WHAT TO DO:
Copy every one of the lines below word for word, without changing anything.

[start RAW RECORDS]

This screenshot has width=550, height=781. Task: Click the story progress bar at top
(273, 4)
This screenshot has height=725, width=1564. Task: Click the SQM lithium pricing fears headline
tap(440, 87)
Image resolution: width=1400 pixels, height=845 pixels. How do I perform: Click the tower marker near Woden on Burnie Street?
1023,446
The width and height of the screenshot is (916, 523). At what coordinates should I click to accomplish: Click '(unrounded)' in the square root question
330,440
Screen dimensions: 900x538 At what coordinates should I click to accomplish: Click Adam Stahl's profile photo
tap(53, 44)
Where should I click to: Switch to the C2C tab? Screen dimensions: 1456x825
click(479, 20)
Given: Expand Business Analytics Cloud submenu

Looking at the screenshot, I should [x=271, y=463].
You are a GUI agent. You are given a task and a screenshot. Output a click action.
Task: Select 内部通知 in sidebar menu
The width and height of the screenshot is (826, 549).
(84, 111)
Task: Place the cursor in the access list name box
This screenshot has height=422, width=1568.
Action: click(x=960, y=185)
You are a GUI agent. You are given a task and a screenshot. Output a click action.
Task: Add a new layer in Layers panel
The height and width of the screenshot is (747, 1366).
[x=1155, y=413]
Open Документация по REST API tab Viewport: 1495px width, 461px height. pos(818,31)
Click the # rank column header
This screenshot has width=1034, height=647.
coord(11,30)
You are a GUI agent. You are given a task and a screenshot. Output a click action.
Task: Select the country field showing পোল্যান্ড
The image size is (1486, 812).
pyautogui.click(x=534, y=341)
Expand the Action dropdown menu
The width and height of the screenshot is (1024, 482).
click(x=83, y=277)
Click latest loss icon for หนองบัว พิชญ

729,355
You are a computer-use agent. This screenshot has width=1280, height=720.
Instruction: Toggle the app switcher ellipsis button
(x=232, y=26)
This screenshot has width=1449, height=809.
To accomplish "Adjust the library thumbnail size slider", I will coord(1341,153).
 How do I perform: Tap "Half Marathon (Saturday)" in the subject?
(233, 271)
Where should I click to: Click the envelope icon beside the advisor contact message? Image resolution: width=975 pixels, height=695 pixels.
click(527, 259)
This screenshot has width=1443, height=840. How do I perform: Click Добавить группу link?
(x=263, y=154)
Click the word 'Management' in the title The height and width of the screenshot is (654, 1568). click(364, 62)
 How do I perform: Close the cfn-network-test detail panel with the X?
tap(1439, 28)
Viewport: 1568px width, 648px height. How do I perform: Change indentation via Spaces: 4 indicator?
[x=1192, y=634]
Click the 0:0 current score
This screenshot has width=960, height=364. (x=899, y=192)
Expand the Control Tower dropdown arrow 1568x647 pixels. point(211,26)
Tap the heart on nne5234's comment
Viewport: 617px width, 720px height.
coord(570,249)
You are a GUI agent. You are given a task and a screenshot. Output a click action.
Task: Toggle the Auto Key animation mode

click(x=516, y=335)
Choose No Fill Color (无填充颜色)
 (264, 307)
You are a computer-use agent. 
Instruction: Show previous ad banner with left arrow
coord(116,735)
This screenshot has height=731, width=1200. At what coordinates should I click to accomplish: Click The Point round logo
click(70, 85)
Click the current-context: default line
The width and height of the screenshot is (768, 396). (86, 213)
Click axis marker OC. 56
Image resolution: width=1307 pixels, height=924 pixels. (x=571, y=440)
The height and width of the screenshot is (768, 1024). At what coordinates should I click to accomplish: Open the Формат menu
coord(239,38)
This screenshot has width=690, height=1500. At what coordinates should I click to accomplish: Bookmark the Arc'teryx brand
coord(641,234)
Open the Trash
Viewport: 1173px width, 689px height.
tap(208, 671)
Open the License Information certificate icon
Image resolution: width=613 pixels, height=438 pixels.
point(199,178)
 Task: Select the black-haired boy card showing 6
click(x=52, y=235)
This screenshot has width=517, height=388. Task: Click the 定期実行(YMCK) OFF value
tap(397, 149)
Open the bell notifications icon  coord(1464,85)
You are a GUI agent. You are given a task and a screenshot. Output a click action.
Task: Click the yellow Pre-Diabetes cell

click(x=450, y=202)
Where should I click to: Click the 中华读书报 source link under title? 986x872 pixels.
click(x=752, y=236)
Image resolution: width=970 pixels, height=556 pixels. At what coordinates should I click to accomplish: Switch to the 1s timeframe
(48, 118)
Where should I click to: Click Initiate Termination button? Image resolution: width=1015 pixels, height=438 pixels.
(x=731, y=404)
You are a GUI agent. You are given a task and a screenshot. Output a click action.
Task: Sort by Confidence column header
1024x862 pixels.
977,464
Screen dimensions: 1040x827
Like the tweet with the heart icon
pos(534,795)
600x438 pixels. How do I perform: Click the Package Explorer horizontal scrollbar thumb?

[end RAW RECORDS]

ANSWER FOR THIS EXERCISE:
This screenshot has width=550, height=781. Task: Click the story progress bar at top
(273, 4)
This screenshot has height=725, width=1564. Task: Click the SQM lithium pricing fears headline
tap(440, 87)
Image resolution: width=1400 pixels, height=845 pixels. How do I perform: Click the tower marker near Woden on Burnie Street?
1023,446
The width and height of the screenshot is (916, 523). At what coordinates should I click to accomplish: Click '(unrounded)' in the square root question
330,440
Screen dimensions: 900x538 At what coordinates should I click to accomplish: Click Adam Stahl's profile photo
tap(53, 44)
Where should I click to: Switch to the C2C tab? Screen dimensions: 1456x825
click(479, 20)
Given: Expand Business Analytics Cloud submenu

Looking at the screenshot, I should [x=271, y=463].
You are a GUI agent. You are given a task and a screenshot. Output a click action.
Task: Select 内部通知 in sidebar menu
The width and height of the screenshot is (826, 549).
(84, 111)
Task: Place the cursor in the access list name box
This screenshot has height=422, width=1568.
Action: click(x=960, y=185)
You are a GUI agent. You are given a task and a screenshot. Output a click action.
Task: Add a new layer in Layers panel
The height and width of the screenshot is (747, 1366).
[x=1155, y=413]
Open Документация по REST API tab Viewport: 1495px width, 461px height. pos(818,31)
Click the # rank column header
This screenshot has width=1034, height=647.
coord(11,30)
You are a GUI agent. You are given a task and a screenshot. Output a click action.
Task: Select the country field showing পোল্যান্ড
The image size is (1486, 812).
pyautogui.click(x=534, y=341)
Expand the Action dropdown menu
The width and height of the screenshot is (1024, 482).
click(x=83, y=277)
Click latest loss icon for หนองบัว พิชญ

729,355
You are a computer-use agent. This screenshot has width=1280, height=720.
Instruction: Toggle the app switcher ellipsis button
(x=232, y=26)
This screenshot has width=1449, height=809.
To accomplish "Adjust the library thumbnail size slider", I will coord(1341,153).
 How do I perform: Tap "Half Marathon (Saturday)" in the subject?
(233, 271)
Where should I click to: Click the envelope icon beside the advisor contact message? Image resolution: width=975 pixels, height=695 pixels.
click(527, 259)
This screenshot has width=1443, height=840. How do I perform: Click Добавить группу link?
(x=263, y=154)
Click the word 'Management' in the title The height and width of the screenshot is (654, 1568). click(364, 62)
 How do I perform: Close the cfn-network-test detail panel with the X?
tap(1439, 28)
Viewport: 1568px width, 648px height. How do I perform: Change indentation via Spaces: 4 indicator?
[x=1192, y=634]
Click the 0:0 current score
This screenshot has width=960, height=364. (x=899, y=192)
Expand the Control Tower dropdown arrow 1568x647 pixels. point(211,26)
Tap the heart on nne5234's comment
Viewport: 617px width, 720px height.
coord(570,249)
You are a GUI agent. You are given a task and a screenshot. Output a click action.
Task: Toggle the Auto Key animation mode

click(x=516, y=335)
Choose No Fill Color (无填充颜色)
 (264, 307)
You are a computer-use agent. 
Instruction: Show previous ad banner with left arrow
coord(116,735)
This screenshot has height=731, width=1200. At what coordinates should I click to accomplish: Click The Point round logo
click(70, 85)
Click the current-context: default line
The width and height of the screenshot is (768, 396). (86, 213)
Click axis marker OC. 56
Image resolution: width=1307 pixels, height=924 pixels. (x=571, y=440)
The height and width of the screenshot is (768, 1024). At what coordinates should I click to accomplish: Open the Формат menu
coord(239,38)
This screenshot has width=690, height=1500. At what coordinates should I click to accomplish: Bookmark the Arc'teryx brand
coord(641,234)
Open the Trash
Viewport: 1173px width, 689px height.
tap(208, 671)
Open the License Information certificate icon
Image resolution: width=613 pixels, height=438 pixels.
point(199,178)
 Task: Select the black-haired boy card showing 6
click(x=52, y=235)
This screenshot has width=517, height=388. Task: Click the 定期実行(YMCK) OFF value
tap(397, 149)
Open the bell notifications icon  coord(1464,85)
You are a GUI agent. You are given a task and a screenshot. Output a click action.
Task: Click the yellow Pre-Diabetes cell

click(x=450, y=202)
Where should I click to: Click the 中华读书报 source link under title? 986x872 pixels.
click(x=752, y=236)
Image resolution: width=970 pixels, height=556 pixels. At what coordinates should I click to accomplish: Switch to the 1s timeframe
(48, 118)
Where should I click to: Click Initiate Termination button? Image resolution: width=1015 pixels, height=438 pixels.
(x=731, y=404)
You are a GUI agent. You are given a task and a screenshot. Output a click action.
Task: Sort by Confidence column header
1024x862 pixels.
977,464
Screen dimensions: 1040x827
Like the tweet with the heart icon
pos(534,795)
600x438 pixels. How do I perform: Click the Package Explorer horizontal scrollbar thumb?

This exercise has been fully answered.